Babies Are Assholes:
The Problem With Attachment Parenting

(Cross-posted in the comments.)

*Time to brag* My kid (now four) hit every one of his milestones early.  He began rolling onto his tummy at eight weeks, tummy-creeping at ten, began crawls up on hands and knees at 4.5 months, sitting independently at five, took his first steps at eight months, and was able to walk alongside me by the time he was ten months old.

The secret? From the day I brought him home, I KEPT MY KID ON THE FLOOR for as long as he would tolerate.  I’m talking five to ten minutes stretches as a newborn, several times a day, which increased to twenty to thirty minute periods by the time he was three months old.  By four months, if he wasn’t sleeping, eating, bathing, having his diaper changed, or being transported, he could be found happily playing on the floor.

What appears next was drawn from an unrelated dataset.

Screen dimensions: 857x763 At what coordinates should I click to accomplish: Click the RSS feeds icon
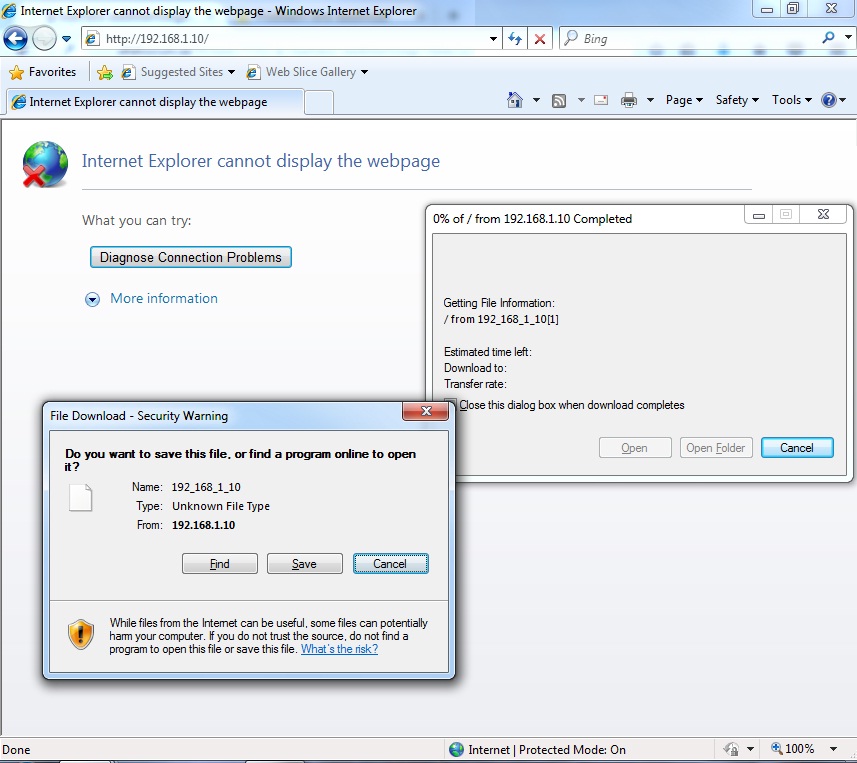coord(559,100)
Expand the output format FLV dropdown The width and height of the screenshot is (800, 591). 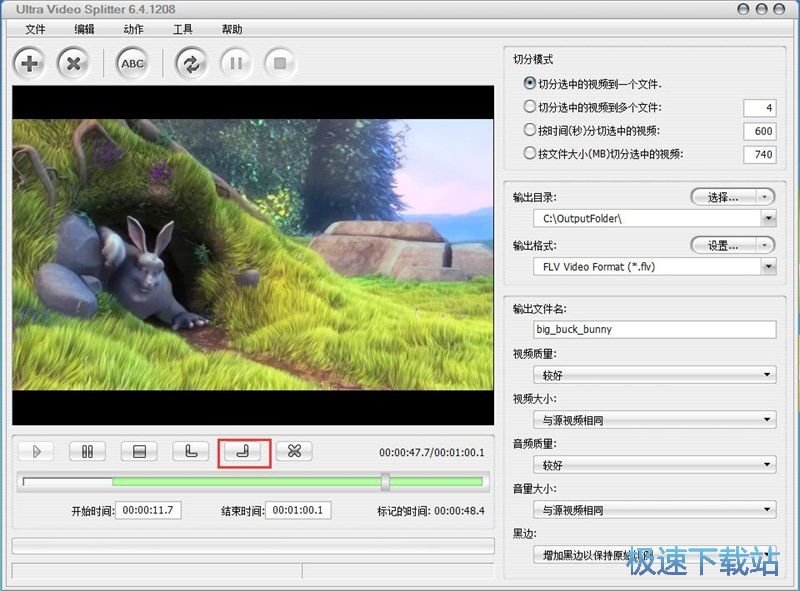pyautogui.click(x=768, y=267)
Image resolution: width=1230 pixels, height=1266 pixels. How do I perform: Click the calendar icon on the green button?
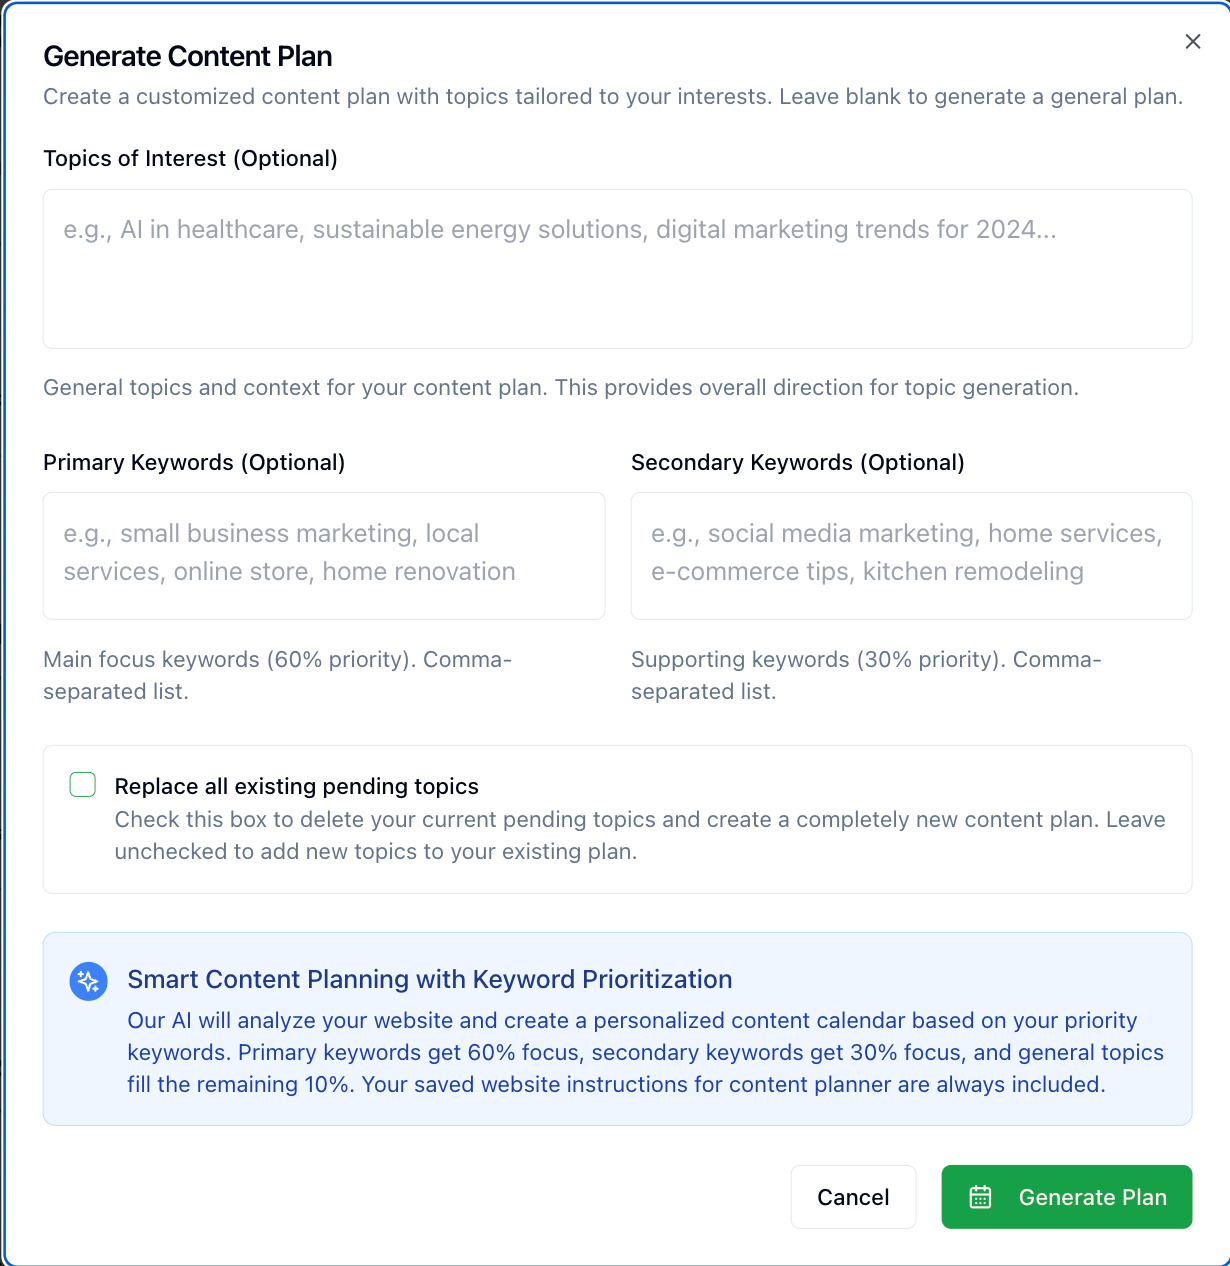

When my kid fell, he’d first look to me before deciding how to react.  I discovered early on that if I kept my cool, he would not cry.  To this day, my heart swells with pride whenever I see a “sensitive child” run crying to their mommy over the tiniest bump or fall.  My kid simply dusts himself off and keeps playing.

I can’t help but be disgusted by parents (as you’ve pointed out, usually women who can claim membership to one “mom’s club” or another) who behave as if it’s perfectly normal for their “wonderfully attached” 11-month-old to not yet be mobile, often hiding behind the excuse that “crawling isn’t even a milestone.”  (Uh, really?)  Far worse are the ones who claim that tummy-time is somehow “disrespectful” to infants and should be avoided at all costs.  These are the parents of children who seldom walk before the age of two.  And this new trend of “extended dry-nursing” is borderline child abuse.

They say some babies hit their milestones faster than others, and I suppose this is true.  If a baby has a developmental delay, that’s unfortunate.  If the delay happens as a result of poor parenting, even more so. But if the delay is clearly caused by a parenting philosophy, that’s just unforgivable.